* [SELECTED TEXT]
LOW-PASS FILTER DEVICE

Description

CROSS-REFERENCE TO RELATED APPLICATIONS

This application is a continuation application of International Application No. PCT/KR2024/006479, filed May 13, 2024, which claims the benefit of Korean Patent Application No. 10-2023-0069807, filed May 31, 2023 in the Korean Intellectual Property Office, the disclosures of which are incorporated herein by reference in their entirety.

TECHNICAL FIELD

The present disclosure relates to a low-pass filter device.

BACKGROUND ART

The content described in this section merely provides background information on the present disclosure and does not constitute prior art.

A filter is a device that blocks unwanted signals and pass only desired signals using frequency characteristics. There are several types of filters. A high pass filter (HPF) passes high-frequency signals and blocks low-frequency signals. A band pass filter (BPF) passes signals within a certain frequency bandwidth and blocks all other signals. A low-pass filter (LPF) passes low-frequency signals and blocks high-frequency signals.

FIG. 1 is a perspective view of a conventional low-pass filter.

Referring to FIG. 1, a conventional low-pass filter 1 can be manufactured by turning a round bar. The attenuation performance of the low-pass filter 1 improves as the number of inductor members 3 and the number of capacitor members 5 increase. Here, the inductor member 3 forms an inductor in the circuit diagram (not shown), and the capacitor member 5 forms a capacitor in the circuit diagram. As the number of inductor members 3 and capacitor members 5 disposed to improve the attenuation performance increases, there is a problem that the overall length of the low-pass filter 1 increases. As the length of the low-pass filter 1 increases, there is a problem that the manufacturing cost increases.

* [STATED EXERCISE A]
Set down the records word for word, from the line that contains "Click the Ray Tracing Cores row label" up to and including the last line of the records, and leave the pictures out of your answer.
The text and the records come from separate, unrelated sources.

* [INPUT ROWS]
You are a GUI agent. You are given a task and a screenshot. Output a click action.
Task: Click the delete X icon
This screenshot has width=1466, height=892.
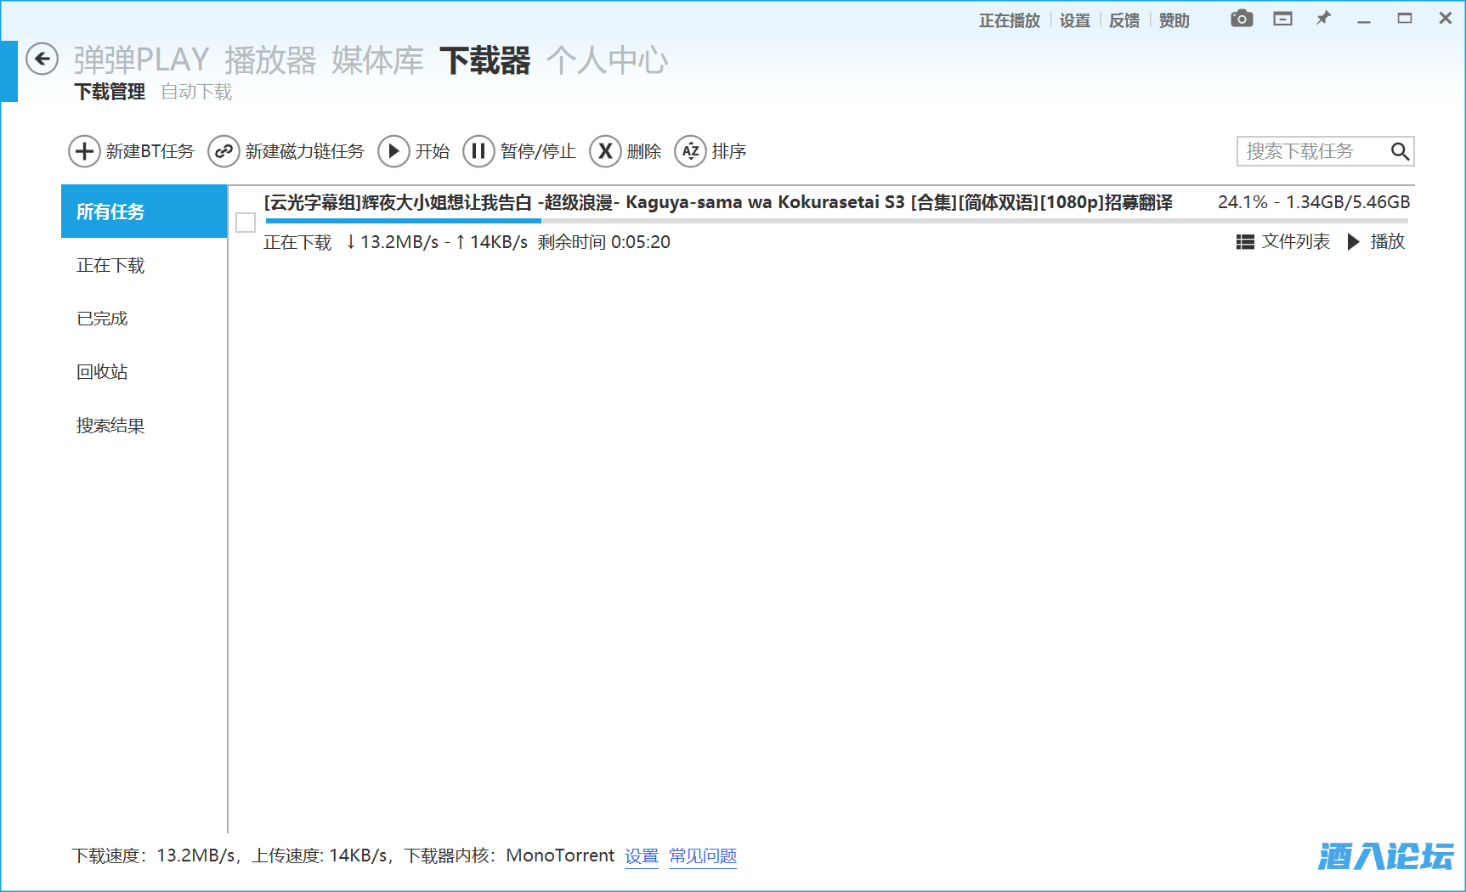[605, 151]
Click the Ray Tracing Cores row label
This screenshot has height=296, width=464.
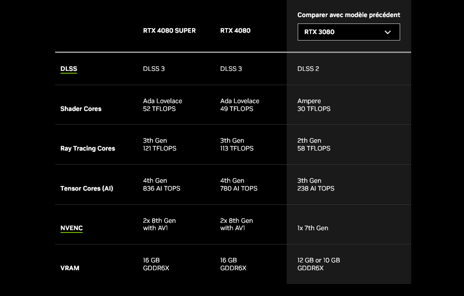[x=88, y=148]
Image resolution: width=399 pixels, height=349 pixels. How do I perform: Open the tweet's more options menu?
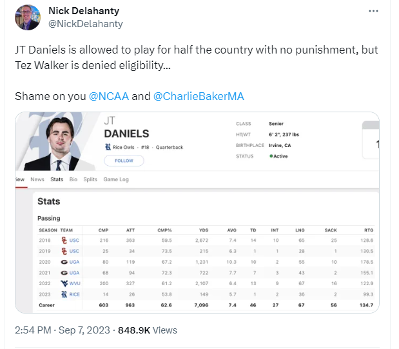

* [STATED EXERCISE B]
Extract, word for word, the passage of the low-pass filter text from "A filter is" up to and including "conventional low-pass filter.".

* [CORRECT RESULT A]
Click the Ray Tracing Cores row label
This screenshot has height=296, width=464.
[x=88, y=148]
Image resolution: width=399 pixels, height=349 pixels. How do I perform: Open the tweet's more options menu?

* [CORRECT RESULT B]
A filter is a device that blocks unwanted signals and pass only desired signals using frequency characteristics. There are several types of filters. A high pass filter (HPF) passes high-frequency signals and blocks low-frequency signals. A band pass filter (BPF) passes signals within a certain frequency bandwidth and blocks all other signals. A low-pass filter (LPF) passes low-frequency signals and blocks high-frequency signals.

FIG. 1 is a perspective view of a conventional low-pass filter.